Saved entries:
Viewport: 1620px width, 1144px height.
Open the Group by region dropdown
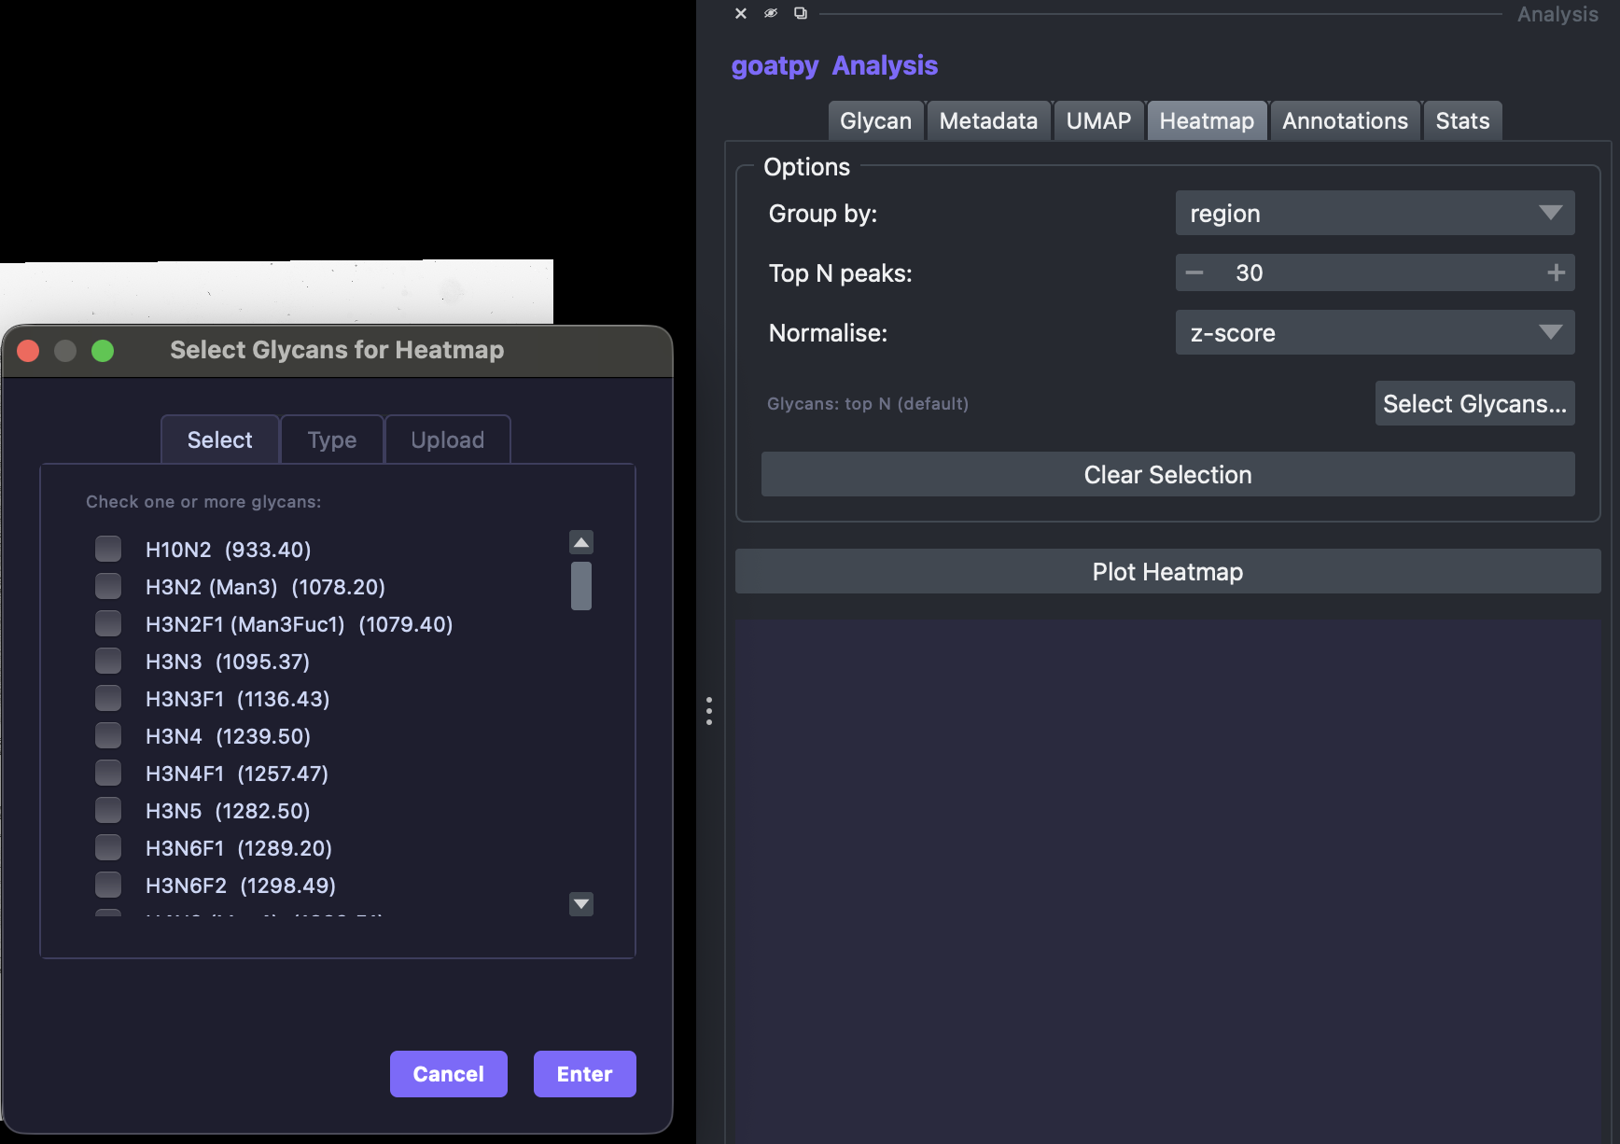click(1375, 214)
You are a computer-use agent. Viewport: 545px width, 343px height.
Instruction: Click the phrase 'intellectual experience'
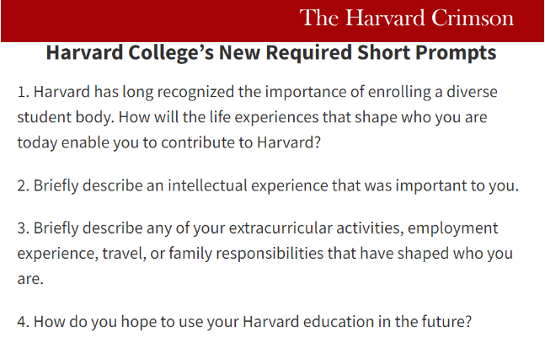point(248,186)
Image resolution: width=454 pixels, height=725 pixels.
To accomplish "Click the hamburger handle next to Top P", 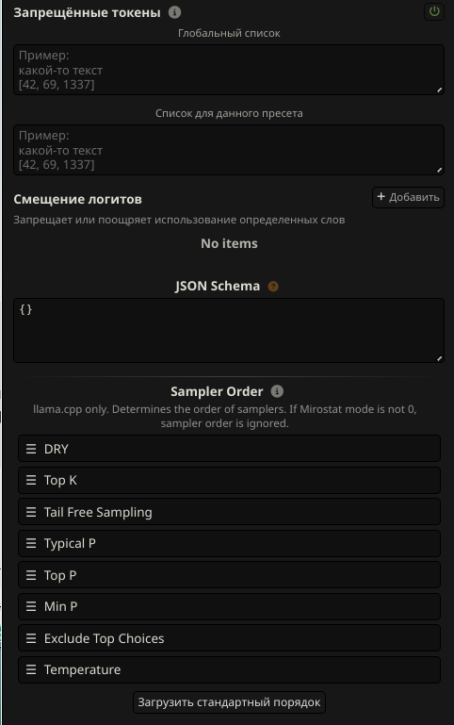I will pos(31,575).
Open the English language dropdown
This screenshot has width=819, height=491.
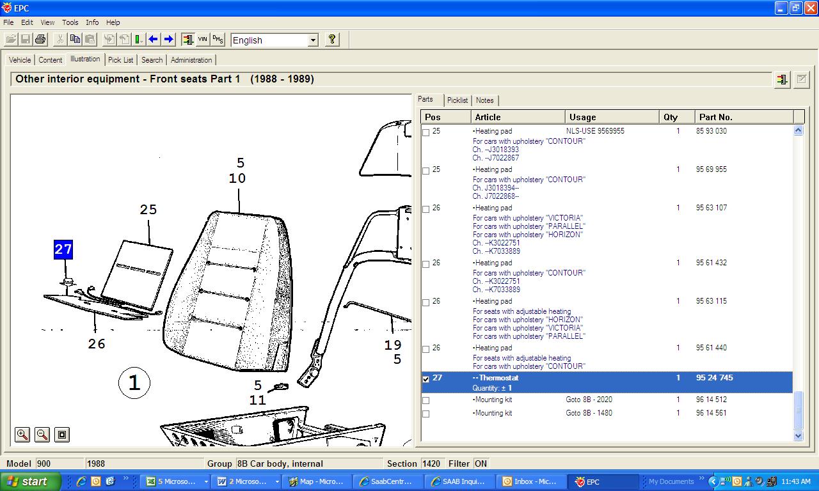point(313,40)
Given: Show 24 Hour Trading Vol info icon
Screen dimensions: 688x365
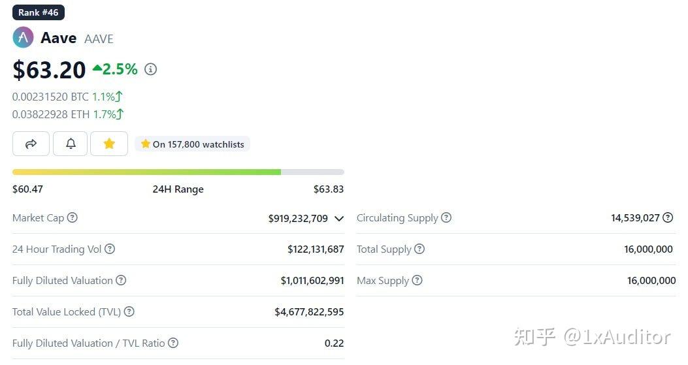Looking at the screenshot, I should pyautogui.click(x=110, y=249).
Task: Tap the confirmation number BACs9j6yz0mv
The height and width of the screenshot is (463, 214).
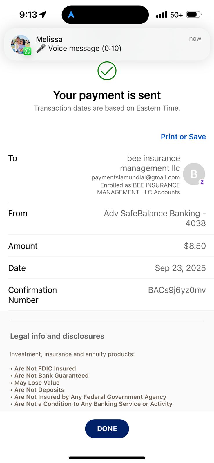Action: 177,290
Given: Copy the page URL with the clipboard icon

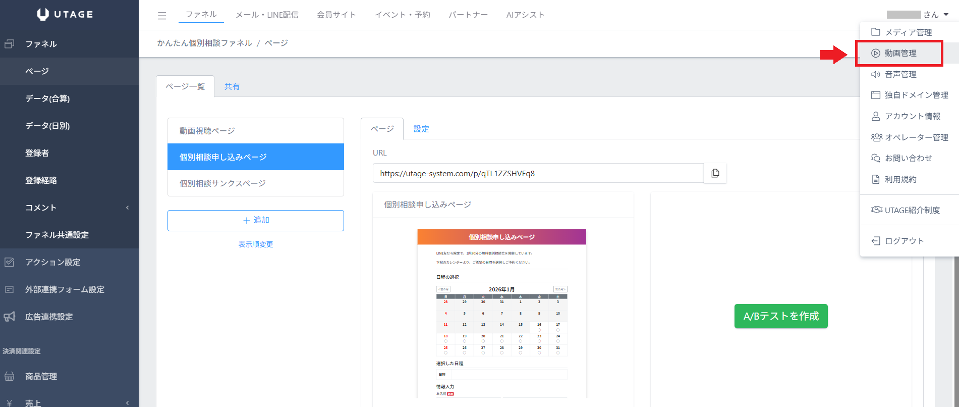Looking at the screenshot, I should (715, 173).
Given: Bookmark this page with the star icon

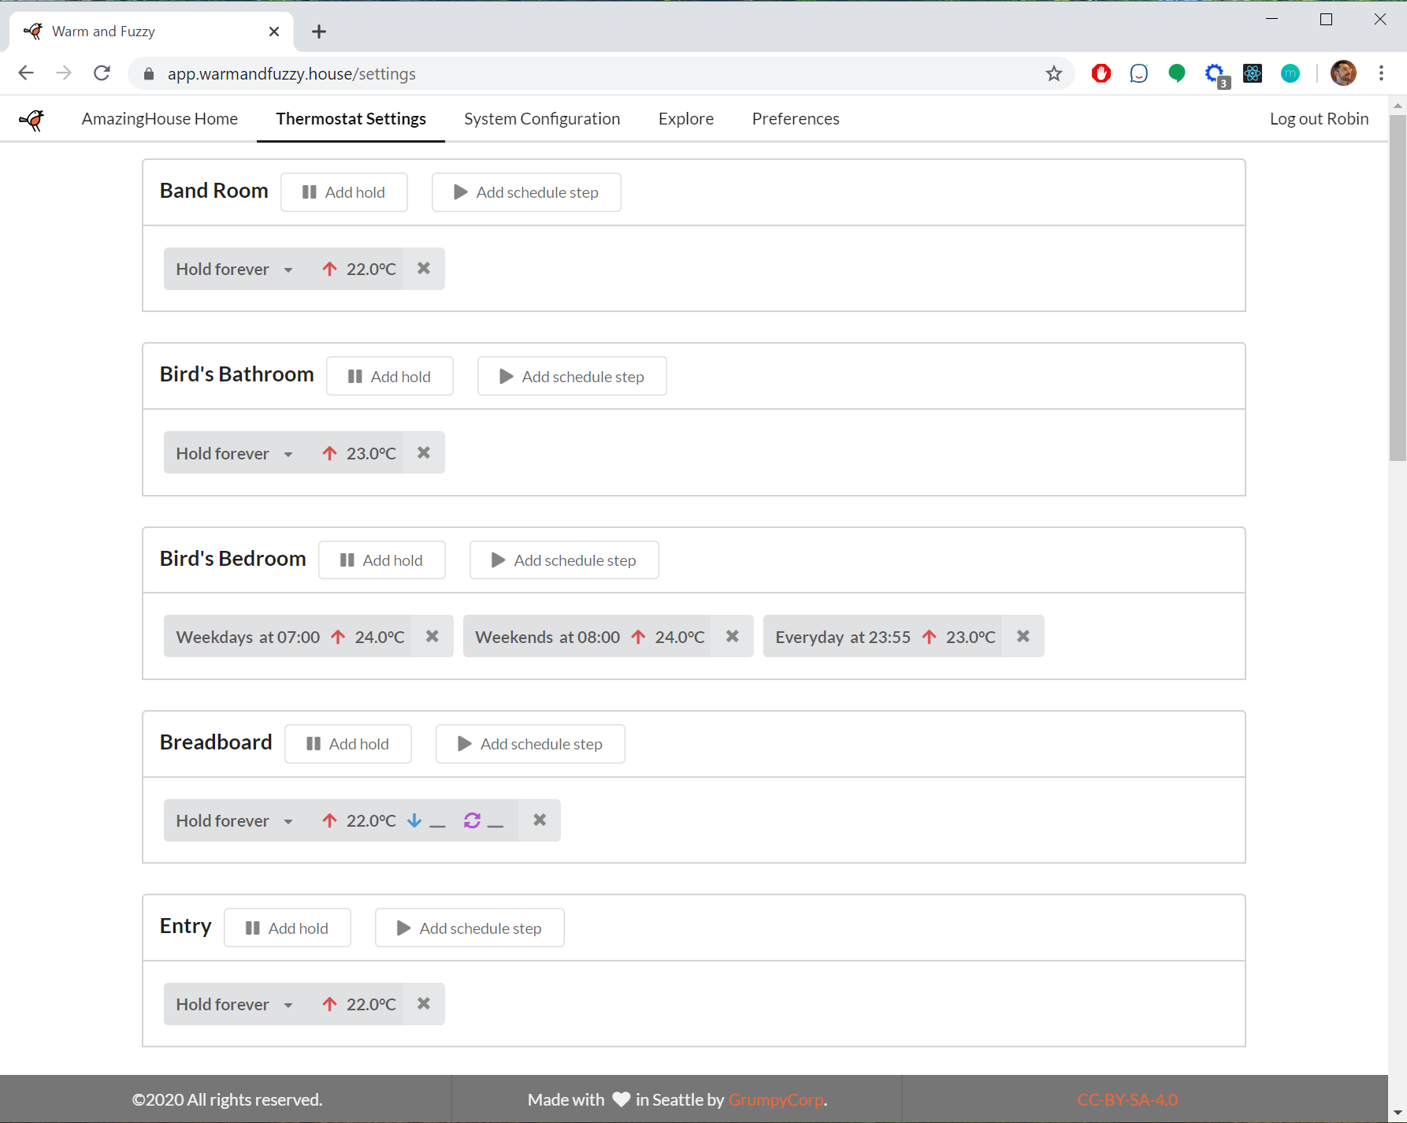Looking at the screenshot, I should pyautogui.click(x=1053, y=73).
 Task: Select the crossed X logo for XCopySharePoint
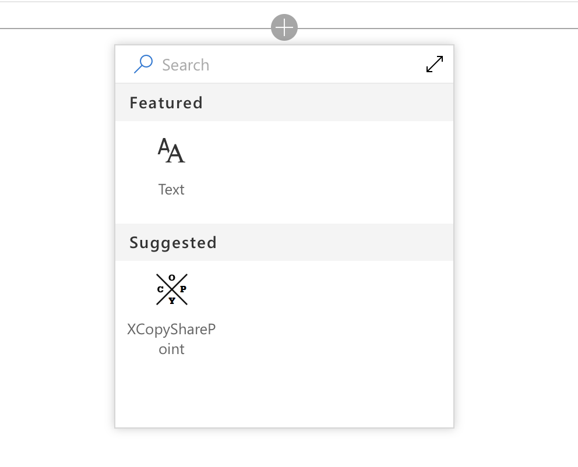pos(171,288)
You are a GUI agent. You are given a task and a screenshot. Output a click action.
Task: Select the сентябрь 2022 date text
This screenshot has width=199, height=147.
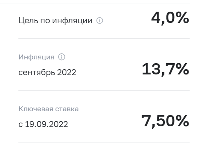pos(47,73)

Task brief: All lines from the one containing "Given: Copy the" through the final line of the entries above must be restated word for word, pictures excluded.

Solved problem:
Given: Copy the page URL with the clipboard icon

Looking at the screenshot, I should (715, 173).
Given: Bookmark this page with the star icon

Looking at the screenshot, I should pyautogui.click(x=1053, y=73).
 Task: Select the crossed X logo for XCopySharePoint
pos(171,288)
You are a GUI agent. You are given a task and a screenshot. Output a click action.
Task: Select the сентябрь 2022 date text
This screenshot has width=199, height=147.
pos(47,73)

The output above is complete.